### DATA LISTING
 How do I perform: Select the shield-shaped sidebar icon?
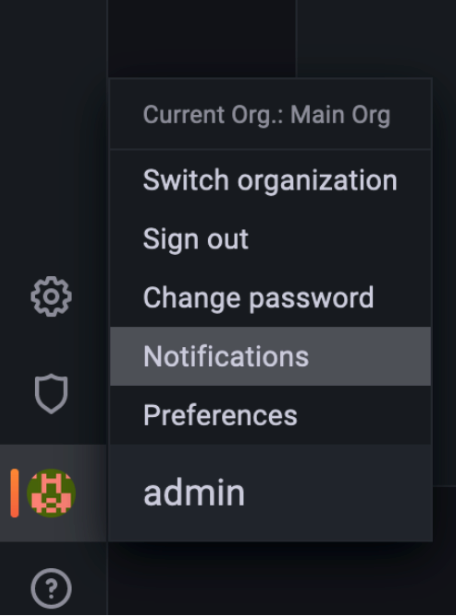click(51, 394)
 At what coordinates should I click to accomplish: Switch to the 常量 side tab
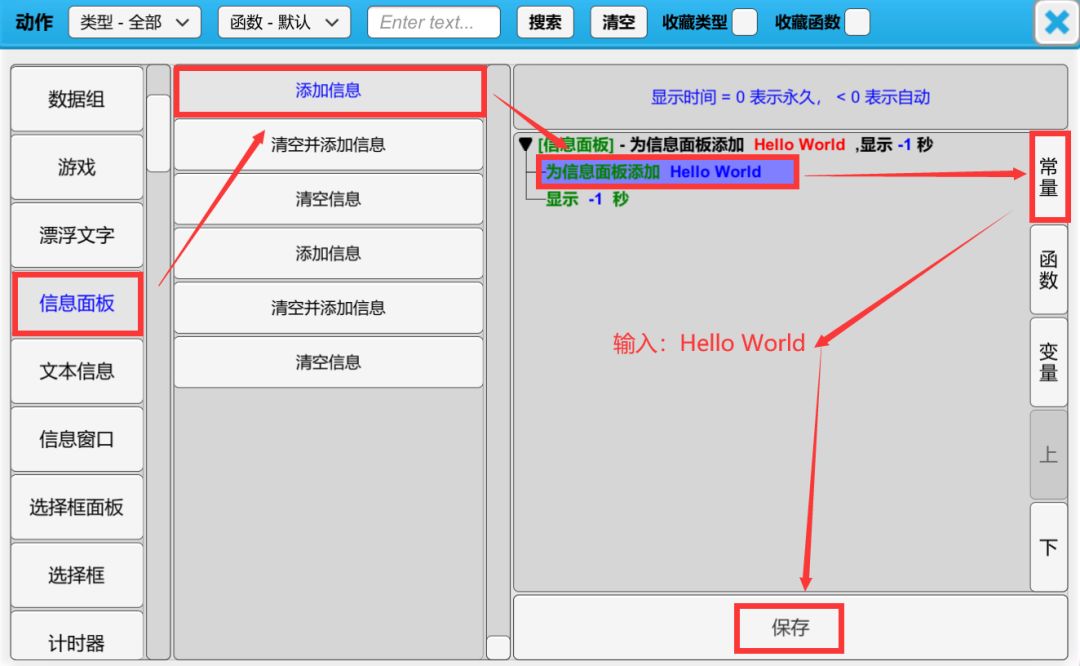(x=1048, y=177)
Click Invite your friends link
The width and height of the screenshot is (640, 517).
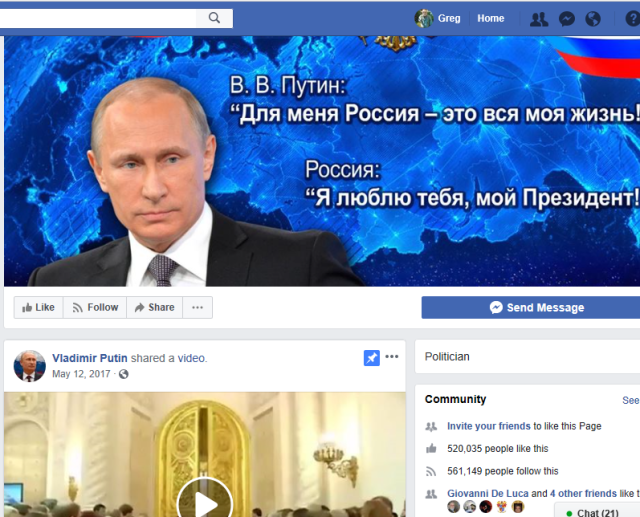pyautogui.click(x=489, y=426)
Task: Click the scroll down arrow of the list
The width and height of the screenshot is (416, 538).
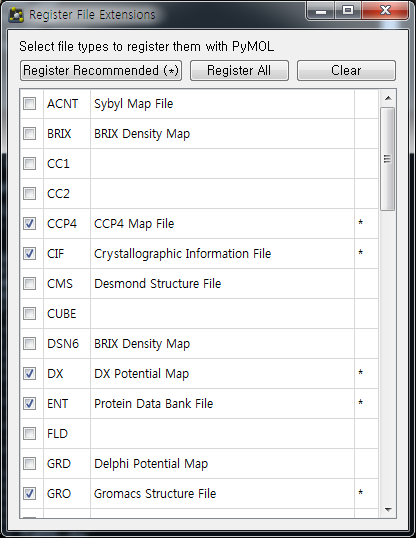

### EXERCISE INSTRUCTIONS
Leaving the images out, return every record exactly.

### OUTPUT BELOW
 How do I perform: Select the shield-shaped sidebar icon?
click(51, 394)
 At what coordinates should I click to accomplish: Switch to the 常量 side tab
(x=1048, y=177)
Click Invite your friends link
The width and height of the screenshot is (640, 517).
pyautogui.click(x=489, y=426)
Task: Click the scroll down arrow of the list
The width and height of the screenshot is (416, 538).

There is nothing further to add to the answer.